TransWorld Group was an association of commodities traders controlling stakes in most of Russia's aluminum smelters. It was established by David and Simon Reuben.

By 1996 TransWorld was the world's third-largest aluminum producer, behind Alcoa and Alcan. In 1997 it controlled smelters across the former Soviet Union with revenues estimated in at $5-7 billion. TransWorld was accused of involvement in illegal activities, including several murders.

==History==
The aluminum sector was one of the most contested industries during the Russian privatization process. David Reuben had been buying aluminum from the Soviet state since the late 1970s. In the post-Soviet turmoil, Reuben that found he could get the finished metal at low Soviet-era prices and then sell it at market rates. To set up the scheme, he established a partnership with Lev and Michael Cherney. Lev Chernoy's top aide was Vladimir Lisin, who, during the Soviet era, had been second-in-command to Oleg Soskovets when he was a steel-works executive.

Oleg Soskovets, now Deputy Prime Minister, helped the firm in getting official approval for a tolling agreement. Under the system, both the raw material and the finished product were the property of TransWorld. The scheme maximized the cost of plant inputs and minimized the selling price for the metals. Trans World concluded its first tolling agreement in 1992, with the BrAZ smelter in Bratsk.

By 1994, Trans-World was selling more than 600,000 tons of aluminum a year, or a quarter of Russia's total exports. As more of Russia's industry was privatized, Trans World bought stakes in the country's largest smelters, to prevent the rise of competitors which also might be interested in signing tolling deals.

When the Krasnoyarsk Aluminum Factory, Russia's second-largest, refused to enter an agreement with Trans-World, the director of the plant began to receive threats. Vadim Yafyasov, a deputy director, was killed in front of his Moscow home on 10 April 1995. Felix Lvov, a Trans-World rival, was picked up by men with special services IDs as he was sitting in a plane at Sheremetyevo Airport. His corpse was found in a nearby wood several days later. Trans-World eventually took control of the Krasnoyarsk smelter in cooperation with Anatoly Bykov, described by the New York Times as "one of Russia's most infamous mobsters".

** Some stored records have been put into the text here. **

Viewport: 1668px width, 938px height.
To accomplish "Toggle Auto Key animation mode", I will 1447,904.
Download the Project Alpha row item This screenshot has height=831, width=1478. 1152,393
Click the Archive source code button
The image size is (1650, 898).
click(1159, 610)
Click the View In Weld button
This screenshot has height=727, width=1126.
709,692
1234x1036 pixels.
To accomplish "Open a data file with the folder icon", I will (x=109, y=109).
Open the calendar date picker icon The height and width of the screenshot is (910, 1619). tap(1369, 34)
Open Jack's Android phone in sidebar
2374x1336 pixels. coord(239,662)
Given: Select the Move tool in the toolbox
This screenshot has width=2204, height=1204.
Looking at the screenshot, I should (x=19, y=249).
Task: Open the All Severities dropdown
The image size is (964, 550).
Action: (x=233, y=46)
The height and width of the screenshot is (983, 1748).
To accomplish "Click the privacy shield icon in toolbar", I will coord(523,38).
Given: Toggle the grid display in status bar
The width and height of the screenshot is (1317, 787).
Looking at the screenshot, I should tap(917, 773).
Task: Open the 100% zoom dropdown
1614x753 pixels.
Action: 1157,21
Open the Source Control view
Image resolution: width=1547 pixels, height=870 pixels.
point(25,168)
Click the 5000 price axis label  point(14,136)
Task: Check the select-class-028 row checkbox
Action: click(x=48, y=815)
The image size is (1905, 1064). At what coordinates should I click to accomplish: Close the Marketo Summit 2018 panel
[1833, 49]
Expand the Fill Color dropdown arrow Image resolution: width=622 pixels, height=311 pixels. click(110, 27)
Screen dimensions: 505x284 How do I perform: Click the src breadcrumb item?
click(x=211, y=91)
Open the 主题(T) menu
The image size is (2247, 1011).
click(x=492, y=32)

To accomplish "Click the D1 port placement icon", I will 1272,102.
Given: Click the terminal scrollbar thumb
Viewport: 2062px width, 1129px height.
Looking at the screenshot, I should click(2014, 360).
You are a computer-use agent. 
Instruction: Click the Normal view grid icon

Oleg Soskovets was dismissed from his government post in 1996, after falling out of favor with Yeltsin.

A series of investigative reports broadcast by the NTV television network in 1996 accused TransWorld Group of working with the Izmailovsky gang of the Russian mafia, and of having committed a series of high-profile murders: in particular, those of Felix Lvov, Oleg Kantor and Vadim Yafyasov.

In 1997 the company was investigated by the Russian police and the National Criminal Intelligence Service of Britain, but no charges were brought. By late 1997 Trans-World Group was being squeezed out by Russia-based financial groups, and had lost control of parts of its holdings, including Novolipetsk Steel.

In early 2000, Trans-World sold most of its aluminum holdings to Roman Abramovich, who merged them with Oleg Deripaska's company to create Russian Aluminum (today Rusal).

In June 2000, an investigation into Trans-World's business was published in Fortune magazine; the article remarked that the company's history was filled with "more than a few corpses". The Reubens brothers subsequently sued Richard Behar, the article's writer, for libel in a London court. The magazine issued a clarification to the story in 2004, where they specified that "Fortune did not claim and does not claim that the Reubens were responsible for any murders".

Fortune's findings were mirrored in the pages of the Financial Times, which in a 2000 article similarly noted that struggles over the control of the Krasnoyarsk smelter had resulted in dozens of murders. While noticing that the victims included both allies and competitors of Trans-World, the story stressed that David Reuben "angrily denies any hint that they or their partners had any role in the violence".